The mold peel strength was measured.

(6) T-type peel strength after moisture resistance test: Width 2
Composite vibration damping material cut into 5mm pieces at a temperature of 50℃ and a humidity of 98℃.
After wetting for 480 hours in a humidity tester above %RH,
The sample was taken out and left at room temperature for 24 hours, and the T-peel strength was measured.

As shown in Table 1, when a viscoelastic composition consisting of a water-dispersed urethane resin and a water-dispersed epoxy resin is used in a composite vibration damping material, the adhesive strength is high both initially and after reheating. It exhibited high adhesive strength even at high temperatures, as well as a large vibration damping rate and good vibration damping properties. In addition, no decrease in adhesive strength was observed or the rate of decrease was low in both the boiling water immersion test and the moisture resistance test, which are practical durability tests.

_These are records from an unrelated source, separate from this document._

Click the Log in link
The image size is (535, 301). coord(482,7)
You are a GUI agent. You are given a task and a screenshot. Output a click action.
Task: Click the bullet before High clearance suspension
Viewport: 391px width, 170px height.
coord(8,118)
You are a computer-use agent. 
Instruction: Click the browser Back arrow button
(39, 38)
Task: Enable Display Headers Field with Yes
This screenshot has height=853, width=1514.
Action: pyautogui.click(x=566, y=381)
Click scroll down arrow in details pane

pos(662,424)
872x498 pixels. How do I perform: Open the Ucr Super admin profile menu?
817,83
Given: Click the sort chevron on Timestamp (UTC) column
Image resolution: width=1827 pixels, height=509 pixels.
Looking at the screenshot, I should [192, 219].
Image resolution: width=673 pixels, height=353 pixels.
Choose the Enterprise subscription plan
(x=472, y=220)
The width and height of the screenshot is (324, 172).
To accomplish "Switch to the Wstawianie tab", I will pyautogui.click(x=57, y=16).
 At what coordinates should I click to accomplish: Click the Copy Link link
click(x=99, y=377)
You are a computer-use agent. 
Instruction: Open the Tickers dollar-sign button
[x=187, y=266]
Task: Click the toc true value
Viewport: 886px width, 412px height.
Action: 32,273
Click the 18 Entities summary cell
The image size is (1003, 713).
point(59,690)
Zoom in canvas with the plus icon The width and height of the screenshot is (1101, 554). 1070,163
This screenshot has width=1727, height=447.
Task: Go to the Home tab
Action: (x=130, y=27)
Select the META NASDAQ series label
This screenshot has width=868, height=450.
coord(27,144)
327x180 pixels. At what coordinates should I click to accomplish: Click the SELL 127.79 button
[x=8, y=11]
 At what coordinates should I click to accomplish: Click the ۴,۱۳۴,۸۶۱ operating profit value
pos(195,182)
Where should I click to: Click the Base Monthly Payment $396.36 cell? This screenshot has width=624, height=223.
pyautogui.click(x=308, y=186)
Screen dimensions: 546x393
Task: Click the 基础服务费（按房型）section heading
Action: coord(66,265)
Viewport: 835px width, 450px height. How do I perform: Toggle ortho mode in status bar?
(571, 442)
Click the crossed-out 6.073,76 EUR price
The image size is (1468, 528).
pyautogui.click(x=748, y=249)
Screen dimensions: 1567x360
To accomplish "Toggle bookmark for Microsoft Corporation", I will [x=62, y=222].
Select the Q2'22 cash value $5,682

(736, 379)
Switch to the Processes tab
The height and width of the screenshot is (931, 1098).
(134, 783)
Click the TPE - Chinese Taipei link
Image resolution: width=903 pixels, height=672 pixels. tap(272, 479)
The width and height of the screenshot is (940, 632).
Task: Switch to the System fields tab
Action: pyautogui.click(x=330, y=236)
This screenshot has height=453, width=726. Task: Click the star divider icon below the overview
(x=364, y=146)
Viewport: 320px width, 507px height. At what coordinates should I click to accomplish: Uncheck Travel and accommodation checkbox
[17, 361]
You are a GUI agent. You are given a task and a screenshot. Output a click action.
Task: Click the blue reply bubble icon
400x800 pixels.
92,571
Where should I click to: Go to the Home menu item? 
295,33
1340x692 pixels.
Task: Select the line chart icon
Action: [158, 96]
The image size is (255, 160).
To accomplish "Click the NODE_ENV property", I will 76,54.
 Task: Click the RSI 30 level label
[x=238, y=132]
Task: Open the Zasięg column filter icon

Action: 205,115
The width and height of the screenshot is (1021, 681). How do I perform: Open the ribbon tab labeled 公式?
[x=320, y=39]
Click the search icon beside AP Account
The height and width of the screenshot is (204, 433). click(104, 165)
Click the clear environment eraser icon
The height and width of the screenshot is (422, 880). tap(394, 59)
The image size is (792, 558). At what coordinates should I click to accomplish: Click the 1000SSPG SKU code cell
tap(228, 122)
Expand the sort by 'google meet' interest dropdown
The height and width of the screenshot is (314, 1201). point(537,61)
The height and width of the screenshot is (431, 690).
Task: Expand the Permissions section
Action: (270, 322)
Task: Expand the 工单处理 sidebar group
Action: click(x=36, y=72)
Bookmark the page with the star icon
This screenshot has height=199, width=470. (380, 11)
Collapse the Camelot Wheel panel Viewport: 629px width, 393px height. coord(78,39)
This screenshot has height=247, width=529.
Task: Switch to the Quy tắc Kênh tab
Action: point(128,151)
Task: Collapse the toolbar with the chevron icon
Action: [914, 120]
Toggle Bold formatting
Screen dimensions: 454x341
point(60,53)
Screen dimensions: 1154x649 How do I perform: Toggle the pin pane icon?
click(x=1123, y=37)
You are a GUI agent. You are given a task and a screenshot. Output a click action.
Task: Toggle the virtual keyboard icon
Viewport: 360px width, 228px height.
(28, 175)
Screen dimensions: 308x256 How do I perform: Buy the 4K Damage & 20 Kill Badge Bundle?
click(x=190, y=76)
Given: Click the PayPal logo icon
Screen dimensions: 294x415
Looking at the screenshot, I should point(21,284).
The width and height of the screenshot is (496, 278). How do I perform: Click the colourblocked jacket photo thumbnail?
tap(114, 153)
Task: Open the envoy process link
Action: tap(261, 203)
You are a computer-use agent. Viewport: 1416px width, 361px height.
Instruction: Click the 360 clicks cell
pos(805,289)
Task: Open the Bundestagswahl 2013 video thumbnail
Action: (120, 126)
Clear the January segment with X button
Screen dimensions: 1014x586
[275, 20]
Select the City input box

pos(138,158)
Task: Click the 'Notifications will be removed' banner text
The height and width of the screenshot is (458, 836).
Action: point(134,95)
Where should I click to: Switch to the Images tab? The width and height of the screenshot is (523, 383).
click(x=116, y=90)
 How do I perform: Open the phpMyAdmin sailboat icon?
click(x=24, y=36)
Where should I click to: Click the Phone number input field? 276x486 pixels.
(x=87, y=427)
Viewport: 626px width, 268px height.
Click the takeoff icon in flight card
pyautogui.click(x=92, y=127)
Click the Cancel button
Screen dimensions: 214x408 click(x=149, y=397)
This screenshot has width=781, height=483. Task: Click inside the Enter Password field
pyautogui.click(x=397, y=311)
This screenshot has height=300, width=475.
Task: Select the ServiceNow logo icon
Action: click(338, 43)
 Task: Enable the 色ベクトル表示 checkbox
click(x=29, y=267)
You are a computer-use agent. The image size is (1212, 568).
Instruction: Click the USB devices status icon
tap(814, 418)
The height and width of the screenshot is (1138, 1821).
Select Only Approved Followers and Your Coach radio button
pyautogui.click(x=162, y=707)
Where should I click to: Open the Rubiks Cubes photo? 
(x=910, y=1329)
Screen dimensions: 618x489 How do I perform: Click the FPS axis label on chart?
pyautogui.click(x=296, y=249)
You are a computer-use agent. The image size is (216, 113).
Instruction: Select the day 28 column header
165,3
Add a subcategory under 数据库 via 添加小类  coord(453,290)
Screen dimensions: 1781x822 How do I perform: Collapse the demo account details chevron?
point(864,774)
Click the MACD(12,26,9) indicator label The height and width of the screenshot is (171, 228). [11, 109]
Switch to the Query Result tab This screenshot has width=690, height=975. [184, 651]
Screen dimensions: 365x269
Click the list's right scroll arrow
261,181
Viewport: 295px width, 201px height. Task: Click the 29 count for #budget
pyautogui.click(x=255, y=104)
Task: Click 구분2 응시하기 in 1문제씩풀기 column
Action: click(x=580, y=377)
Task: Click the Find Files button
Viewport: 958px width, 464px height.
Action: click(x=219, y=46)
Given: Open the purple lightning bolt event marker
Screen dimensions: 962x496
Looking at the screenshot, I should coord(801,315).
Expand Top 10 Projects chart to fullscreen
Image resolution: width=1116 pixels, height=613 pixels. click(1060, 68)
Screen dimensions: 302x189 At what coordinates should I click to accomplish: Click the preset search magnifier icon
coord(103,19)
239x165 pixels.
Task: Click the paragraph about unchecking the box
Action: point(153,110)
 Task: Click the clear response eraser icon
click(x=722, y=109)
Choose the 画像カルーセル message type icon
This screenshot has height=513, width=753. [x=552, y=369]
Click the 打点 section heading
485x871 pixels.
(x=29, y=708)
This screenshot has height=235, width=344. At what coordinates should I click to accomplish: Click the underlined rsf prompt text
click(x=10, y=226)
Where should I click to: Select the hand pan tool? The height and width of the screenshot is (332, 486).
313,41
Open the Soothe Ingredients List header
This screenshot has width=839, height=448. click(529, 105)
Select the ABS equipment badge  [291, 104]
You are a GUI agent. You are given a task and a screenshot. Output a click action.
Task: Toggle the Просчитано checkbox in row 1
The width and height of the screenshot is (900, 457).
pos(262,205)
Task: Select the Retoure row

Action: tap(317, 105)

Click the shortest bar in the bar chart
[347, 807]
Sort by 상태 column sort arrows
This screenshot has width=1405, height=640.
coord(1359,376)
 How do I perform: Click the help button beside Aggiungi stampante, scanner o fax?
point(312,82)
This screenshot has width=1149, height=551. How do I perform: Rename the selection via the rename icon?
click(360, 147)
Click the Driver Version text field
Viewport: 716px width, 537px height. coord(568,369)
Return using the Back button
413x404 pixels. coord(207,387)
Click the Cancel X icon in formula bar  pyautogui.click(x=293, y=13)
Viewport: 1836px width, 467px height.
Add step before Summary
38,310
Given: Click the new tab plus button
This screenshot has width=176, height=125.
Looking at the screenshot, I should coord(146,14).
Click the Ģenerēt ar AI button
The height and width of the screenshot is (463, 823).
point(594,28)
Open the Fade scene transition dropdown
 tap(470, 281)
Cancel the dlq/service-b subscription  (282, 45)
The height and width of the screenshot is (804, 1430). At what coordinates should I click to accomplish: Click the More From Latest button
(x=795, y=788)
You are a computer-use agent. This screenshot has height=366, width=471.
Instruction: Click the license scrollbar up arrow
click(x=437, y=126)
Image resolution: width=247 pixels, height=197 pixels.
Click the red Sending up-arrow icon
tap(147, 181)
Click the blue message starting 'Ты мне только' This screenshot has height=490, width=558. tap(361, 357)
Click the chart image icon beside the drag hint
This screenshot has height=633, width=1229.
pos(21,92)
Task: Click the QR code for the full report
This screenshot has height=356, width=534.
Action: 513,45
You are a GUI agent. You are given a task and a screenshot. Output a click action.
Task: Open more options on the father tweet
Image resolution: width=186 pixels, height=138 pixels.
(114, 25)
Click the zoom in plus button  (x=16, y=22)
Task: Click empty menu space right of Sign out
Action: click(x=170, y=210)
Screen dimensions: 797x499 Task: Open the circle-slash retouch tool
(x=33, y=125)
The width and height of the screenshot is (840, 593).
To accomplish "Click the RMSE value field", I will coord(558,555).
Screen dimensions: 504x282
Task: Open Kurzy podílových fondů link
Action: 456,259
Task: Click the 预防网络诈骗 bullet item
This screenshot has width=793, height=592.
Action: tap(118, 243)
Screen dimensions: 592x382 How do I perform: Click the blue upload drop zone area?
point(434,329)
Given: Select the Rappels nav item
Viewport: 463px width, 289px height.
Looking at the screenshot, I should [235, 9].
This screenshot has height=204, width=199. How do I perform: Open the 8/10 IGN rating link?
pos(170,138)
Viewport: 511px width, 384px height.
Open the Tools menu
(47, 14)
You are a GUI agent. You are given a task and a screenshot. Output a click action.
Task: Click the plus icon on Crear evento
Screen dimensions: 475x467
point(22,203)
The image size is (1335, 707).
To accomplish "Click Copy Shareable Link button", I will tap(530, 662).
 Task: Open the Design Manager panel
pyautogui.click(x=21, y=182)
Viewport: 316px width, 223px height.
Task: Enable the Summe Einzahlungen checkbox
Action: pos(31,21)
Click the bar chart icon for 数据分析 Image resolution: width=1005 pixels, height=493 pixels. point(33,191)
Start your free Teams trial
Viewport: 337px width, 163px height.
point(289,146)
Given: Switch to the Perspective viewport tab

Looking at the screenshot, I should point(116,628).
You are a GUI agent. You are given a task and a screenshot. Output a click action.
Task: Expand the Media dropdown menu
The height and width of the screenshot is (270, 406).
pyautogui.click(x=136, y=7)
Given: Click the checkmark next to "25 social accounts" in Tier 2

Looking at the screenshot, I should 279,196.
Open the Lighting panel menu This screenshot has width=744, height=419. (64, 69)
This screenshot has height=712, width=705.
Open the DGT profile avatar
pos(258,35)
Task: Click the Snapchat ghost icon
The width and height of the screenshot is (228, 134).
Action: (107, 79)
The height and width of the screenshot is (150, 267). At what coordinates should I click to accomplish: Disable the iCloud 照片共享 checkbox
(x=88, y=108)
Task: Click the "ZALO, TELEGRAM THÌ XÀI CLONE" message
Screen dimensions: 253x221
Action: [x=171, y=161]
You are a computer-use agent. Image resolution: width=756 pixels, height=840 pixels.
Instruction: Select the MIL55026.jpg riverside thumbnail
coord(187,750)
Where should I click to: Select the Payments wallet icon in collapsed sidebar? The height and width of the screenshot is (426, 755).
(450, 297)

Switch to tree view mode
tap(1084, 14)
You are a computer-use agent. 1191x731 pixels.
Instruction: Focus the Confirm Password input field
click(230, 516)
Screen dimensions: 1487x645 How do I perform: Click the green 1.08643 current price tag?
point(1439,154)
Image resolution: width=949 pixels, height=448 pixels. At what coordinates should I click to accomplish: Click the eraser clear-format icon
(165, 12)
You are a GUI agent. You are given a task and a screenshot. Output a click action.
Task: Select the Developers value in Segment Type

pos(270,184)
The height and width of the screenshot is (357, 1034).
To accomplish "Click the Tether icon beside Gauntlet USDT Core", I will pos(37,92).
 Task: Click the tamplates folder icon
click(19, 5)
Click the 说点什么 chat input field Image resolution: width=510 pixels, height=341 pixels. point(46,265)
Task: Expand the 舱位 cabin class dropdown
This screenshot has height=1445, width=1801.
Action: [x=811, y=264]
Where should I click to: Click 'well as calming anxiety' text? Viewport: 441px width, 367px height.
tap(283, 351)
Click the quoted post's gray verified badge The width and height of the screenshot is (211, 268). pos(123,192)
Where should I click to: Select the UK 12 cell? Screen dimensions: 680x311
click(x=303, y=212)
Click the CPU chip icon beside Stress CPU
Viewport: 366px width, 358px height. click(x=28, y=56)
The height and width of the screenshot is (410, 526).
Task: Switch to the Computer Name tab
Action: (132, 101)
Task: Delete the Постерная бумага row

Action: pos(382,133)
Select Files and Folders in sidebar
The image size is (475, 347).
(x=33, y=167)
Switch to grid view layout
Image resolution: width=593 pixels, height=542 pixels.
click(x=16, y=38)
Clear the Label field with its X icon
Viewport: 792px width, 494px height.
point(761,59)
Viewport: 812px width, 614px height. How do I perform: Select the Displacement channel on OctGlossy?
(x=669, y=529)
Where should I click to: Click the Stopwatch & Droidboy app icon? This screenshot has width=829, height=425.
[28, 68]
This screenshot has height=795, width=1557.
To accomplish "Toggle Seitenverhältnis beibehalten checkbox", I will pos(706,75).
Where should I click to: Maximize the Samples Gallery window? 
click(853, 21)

Comparative Examples 1 to 6 Example 1 except that the viscoelastic composition was prepared according to the formulation shown in Table 2.
A composite vibration damping material was created in exactly the same manner as in ~9, and Example 1
Characteristic tests similar to those in 9 to 9 were conducted. The results are shown in Table 2.

As shown in Table 2, when the water-dispersible epoxy resin was not blended with the water-dispersible urethane resin, the heat resistance, water resistance, and moisture resistance of the damping material adhesive strength were significantly reduced. In addition, if 10% or more of water-dispersed epoxy resin is added,
Initial adhesive strength also decreased.

[0065]

[Table 1]

[Table 2]

[Table 3]

[0066]

[Table 4]

[Table 5]

Claims (2)

[Claims] Claim 1: (A) A water-dispersible polyurethane resin obtained by chain-extending a polyurethane prepolymer consisting of a diisocyanate and a polyol with a compound having at least two active hydrogens, and (B) a bisphenol having an epoxy equivalent of 180 to 1000. A viscoelastic composition mainly composed of an A-type water-dispersible epoxy resin and/or a sorbitol polyglycidyl ether-type water-dispersible epoxy resin, the composition comprising a water-dispersible polyurethane resin (A) and a water-dispersible epoxy resin (B). ) weight ratio (A
)/(B) is 99/1 to 90/10, a viscoelastic composition for damping steel plate. 2. A damping steel plate obtained by coating the viscoelastic composition according to claim 1.